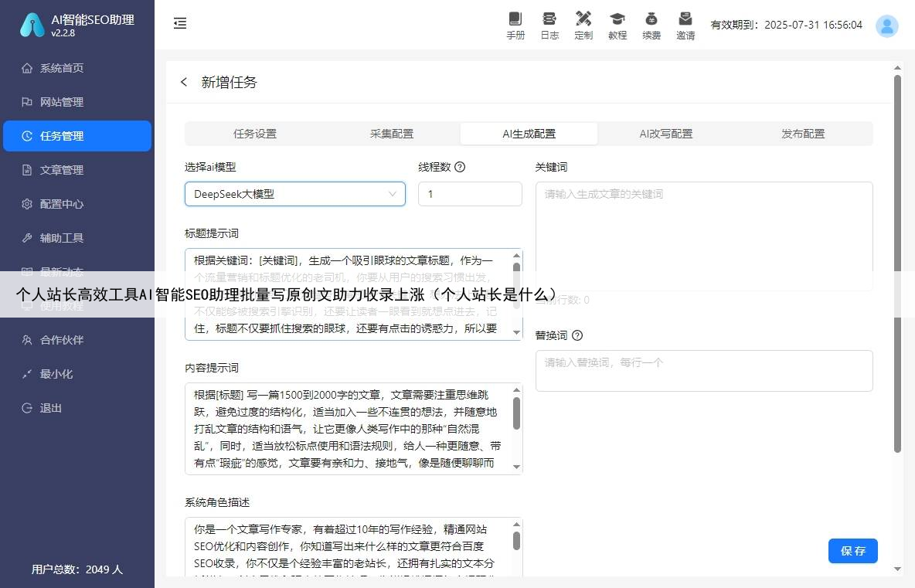The width and height of the screenshot is (915, 588).
Task: Click the 关键词 keyword text area
Action: [703, 232]
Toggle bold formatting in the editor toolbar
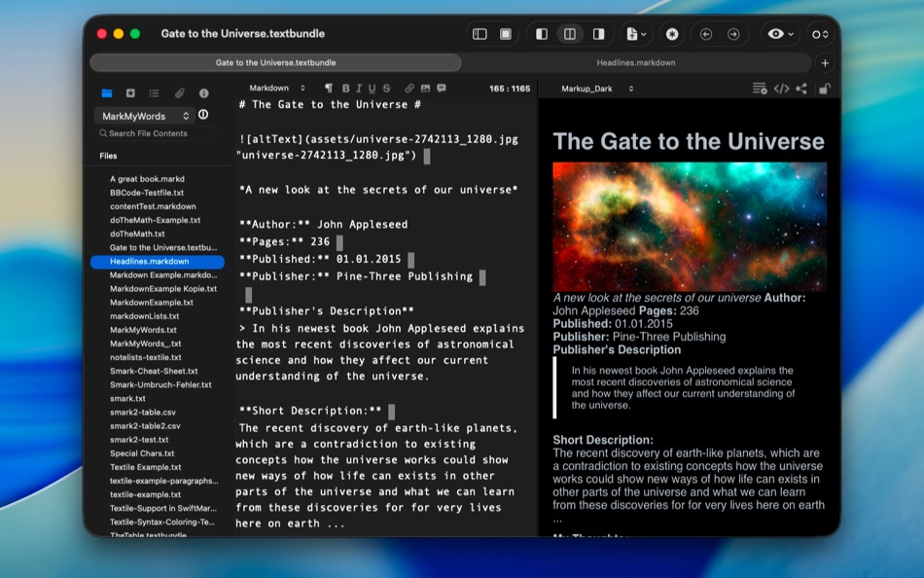The image size is (924, 578). (344, 88)
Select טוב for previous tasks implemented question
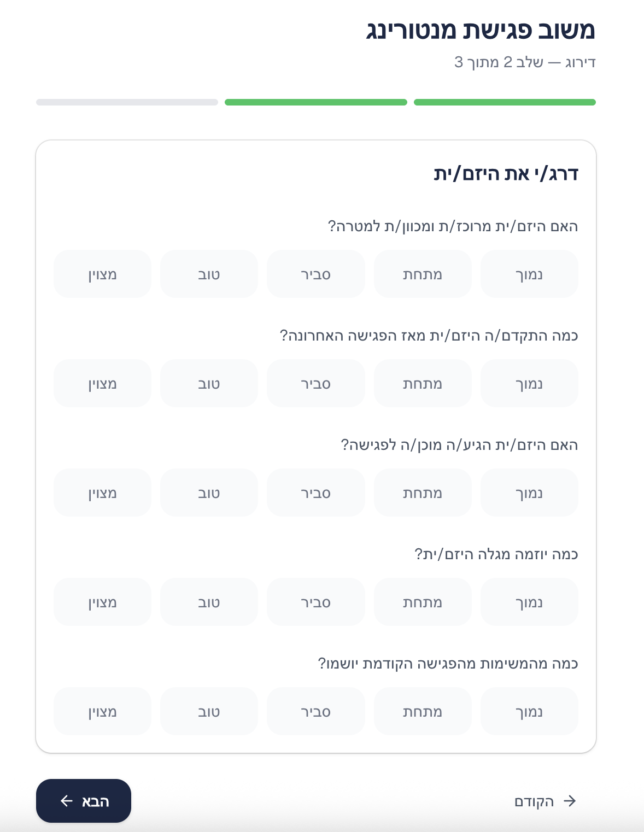This screenshot has height=832, width=644. [208, 711]
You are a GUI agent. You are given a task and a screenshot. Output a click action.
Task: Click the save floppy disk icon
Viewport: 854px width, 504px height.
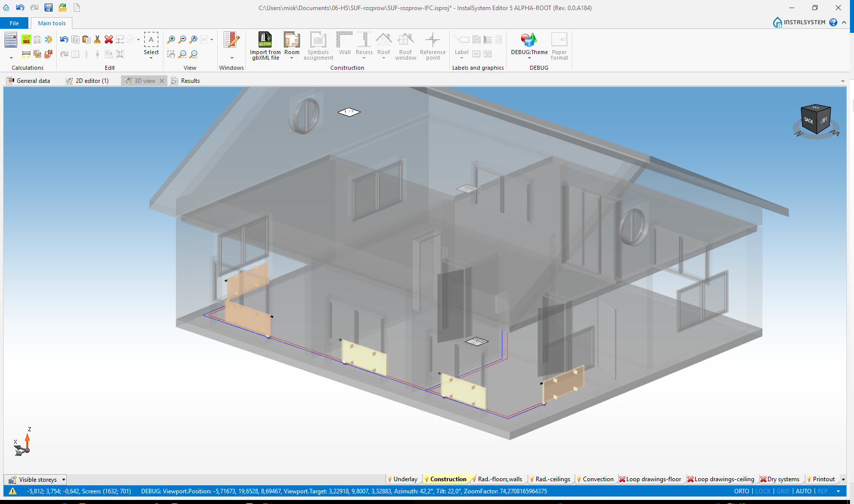click(x=49, y=8)
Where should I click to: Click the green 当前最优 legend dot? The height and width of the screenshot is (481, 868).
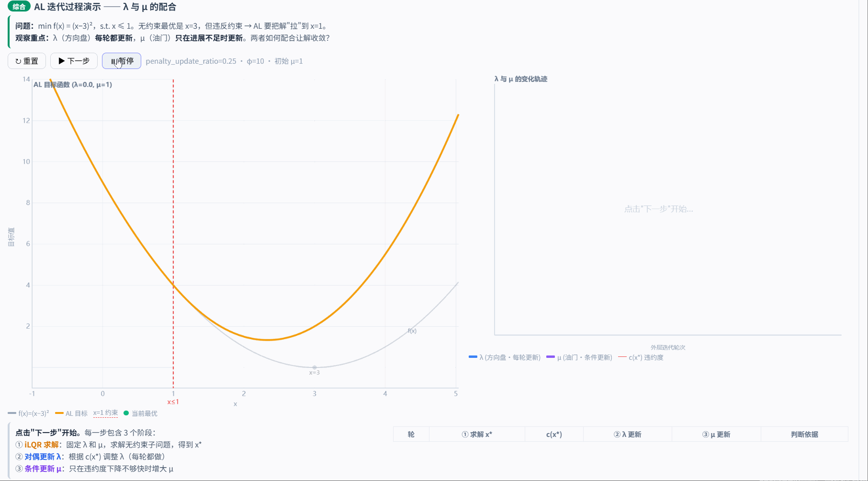pyautogui.click(x=126, y=413)
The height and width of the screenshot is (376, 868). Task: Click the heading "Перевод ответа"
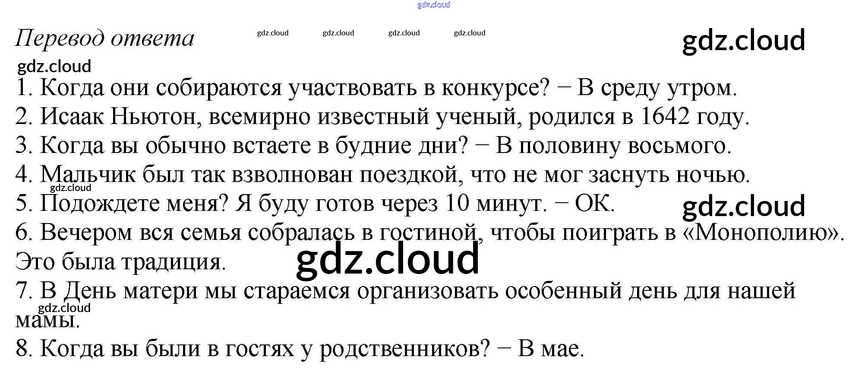click(105, 38)
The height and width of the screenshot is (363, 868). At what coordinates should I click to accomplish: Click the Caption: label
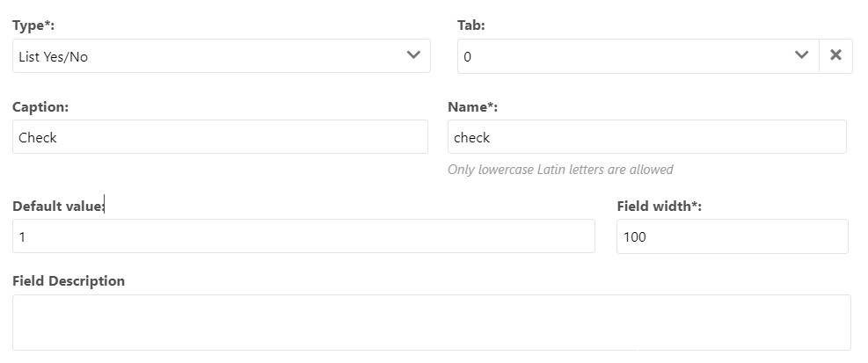pos(40,107)

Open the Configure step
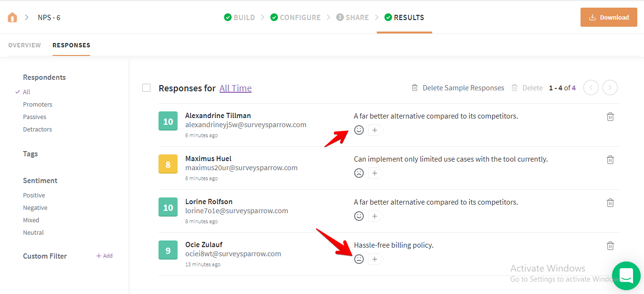(295, 18)
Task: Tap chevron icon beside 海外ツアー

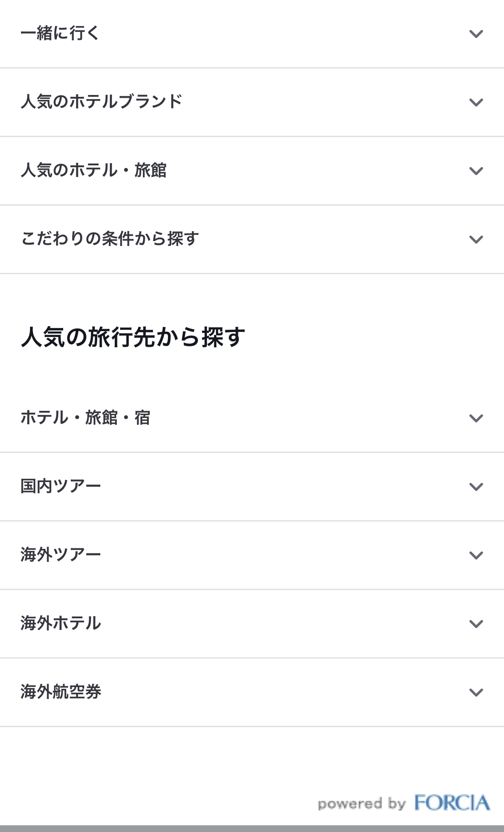Action: 476,555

--- --- ---

**Action item:** Write out exactly the lines from the line holding "Toggle bold formatting in the editor toolbar" through the last line of the records above, inclusive, and nothing more. Leave out the pictures.

**Output for this exercise:**
Toggle bold formatting in the editor toolbar
The image size is (924, 578). (344, 88)
Select טוב for previous tasks implemented question
This screenshot has height=832, width=644. [208, 711]
You are a GUI agent. You are given a task and a screenshot. Output a click action.
Task: Click the save floppy disk icon
Viewport: 854px width, 504px height.
click(x=49, y=8)
Where should I click to: Click the green 当前最优 legend dot? The height and width of the screenshot is (481, 868).
pyautogui.click(x=126, y=413)
The height and width of the screenshot is (376, 868). Task: Click the heading "Перевод ответа"
click(105, 38)
The height and width of the screenshot is (363, 868). At what coordinates should I click to accomplish: Click the Caption: label
pos(40,107)

Open the Configure step
(295, 18)
Task: Tap chevron icon beside 海外ツアー

Action: 476,555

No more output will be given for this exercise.